US 11,860,971 B2
Anomaly detection
Teodora Buda, Dublin (IE); Hitham Ahmed Assem Aly Salama, Dublin (IE); Bora Caglayan, Dublin (IE); and Faisal Ghaffar, Castle Dunboyne (IE)
Assigned to International Business Machines Corporation, Armonk, NY (US)
Filed by International Business Machines Corporation, Armonk, NY (US)
Filed on May 24, 2018, as Appl. No. 15/988,506.
Prior Publication US 2019/0362245 A1, Nov. 28, 2019
Int. Cl. G06N 5/04 (2023.01); G06F 17/18 (2006.01); G06N 7/01 (2023.01)

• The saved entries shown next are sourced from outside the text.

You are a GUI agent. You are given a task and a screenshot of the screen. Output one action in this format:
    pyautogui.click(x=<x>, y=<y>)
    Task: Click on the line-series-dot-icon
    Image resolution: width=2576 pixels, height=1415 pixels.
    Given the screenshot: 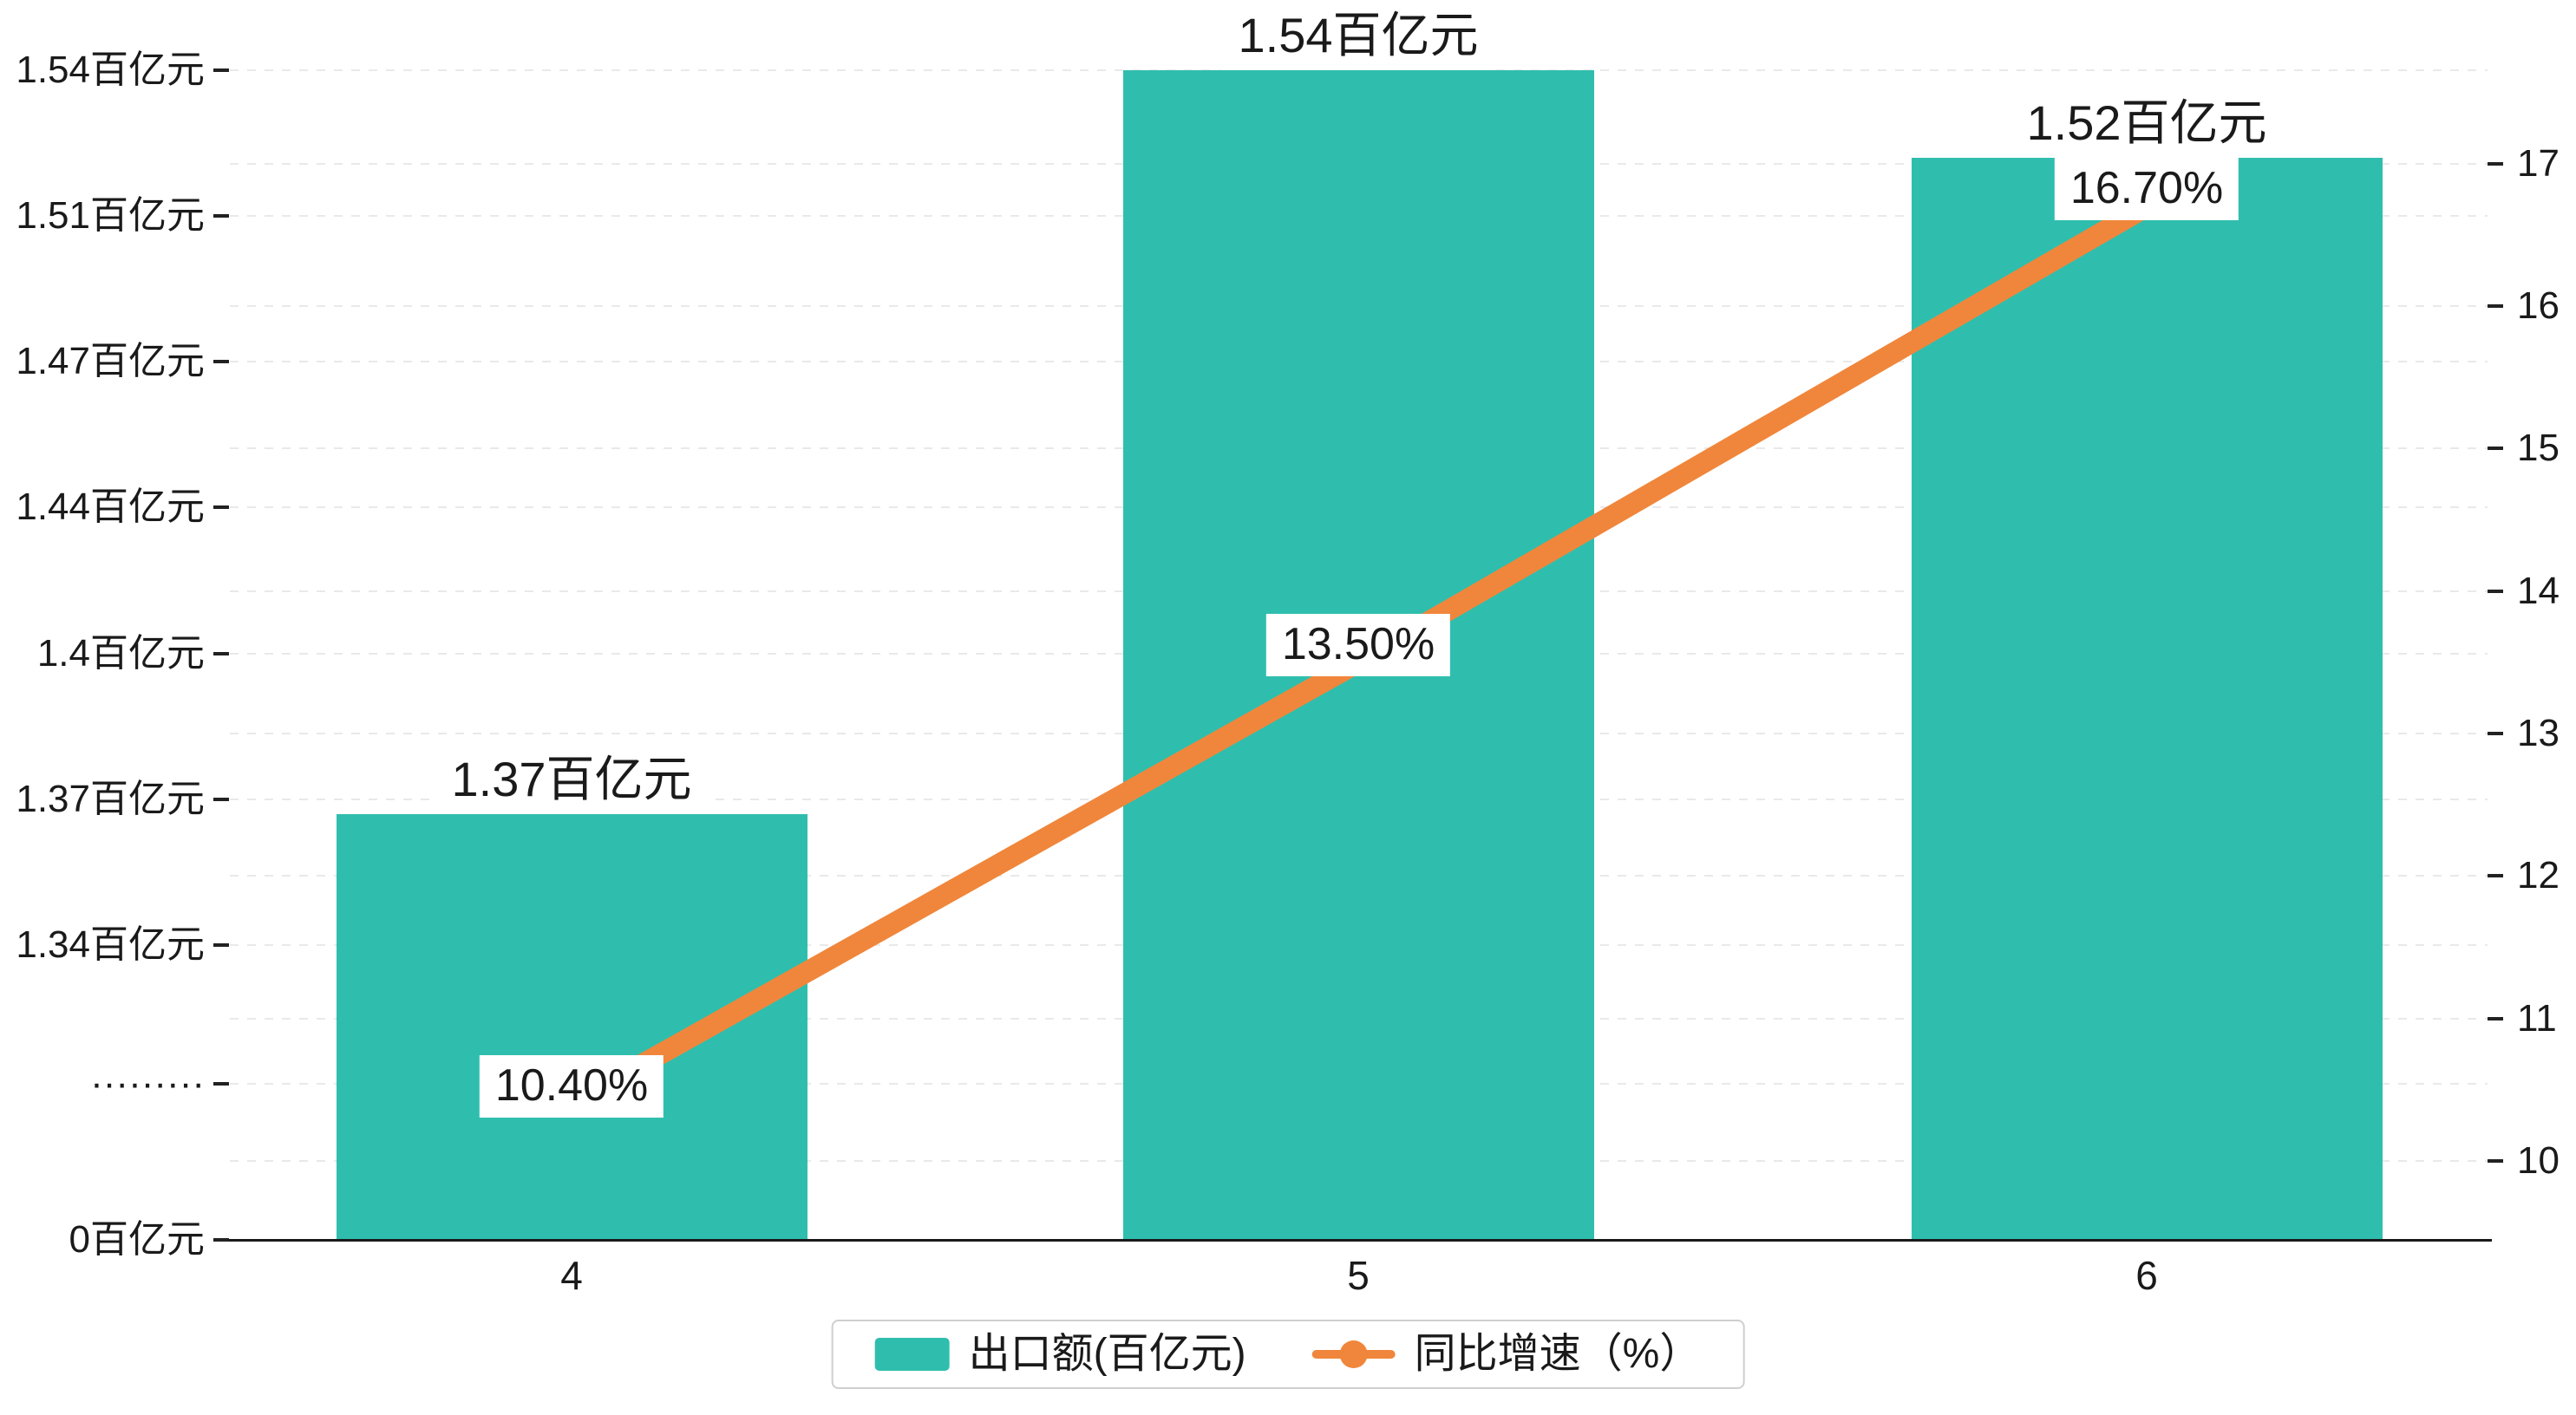 What is the action you would take?
    pyautogui.click(x=1353, y=1354)
    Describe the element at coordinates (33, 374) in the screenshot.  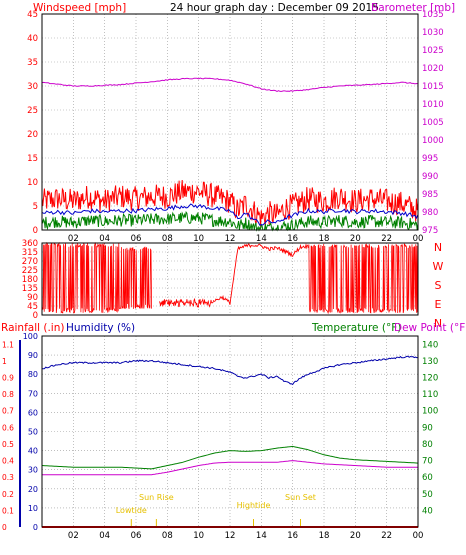
I see `humidity-tick-label: 80` at that location.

CPC G06F 17/18 (2013.01) [G06N 5/04 (2013.01); G06N 7/01 (2023.01)] 22 Claims
OG exemplary drawing
 
1. A computer-implemented method for determining whether a data element, having a value, of a time-series dataset is an outlier, the method comprising:
obtaining prediction data, for predicting a value of the data element, from first data of the time-series dataset that temporally precedes the data element;
predicting, using the prediction data, a predicted value of the data element;
obtaining an error value for the data element representative of a difference between the value and the predicted value of the data element
obtaining historic error values for the time-series dataset, each historic error value being representative of a difference between a value and a predicted value of a second data element of the time-series dataset that temporally precedes the data element;
obtaining, based on one or more of the historic error values, a threshold value for the error value of the data element defining error values for the data element that are considered to be outliers, wherein obtaining the threshold value comprises:
determining a predetermined number based on a percentage of error values expected to be outliers;
multiplying a statistical measure of the historic error values by the predetermined number to produce a result, wherein the statistical measure includes one of a mean, median, mode, and standard deviation; and
determining the threshold value based on the result, wherein a different threshold value is determined for each data element of the time-series dataset; and
determining whether the data element is an outlier based on a comparison of the threshold value with the error value of the data element.